• Work task: Output the data once more, exactly as given.

• Extracted entries:
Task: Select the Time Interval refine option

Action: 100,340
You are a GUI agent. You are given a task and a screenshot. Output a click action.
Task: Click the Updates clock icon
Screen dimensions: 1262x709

• Solution to this task:
Task: Select the Time Interval refine option

Action: 100,340
You are a GUI agent. You are given a task and a screenshot. Output a click action.
Task: Click the Updates clock icon
Screen dimensions: 1262x709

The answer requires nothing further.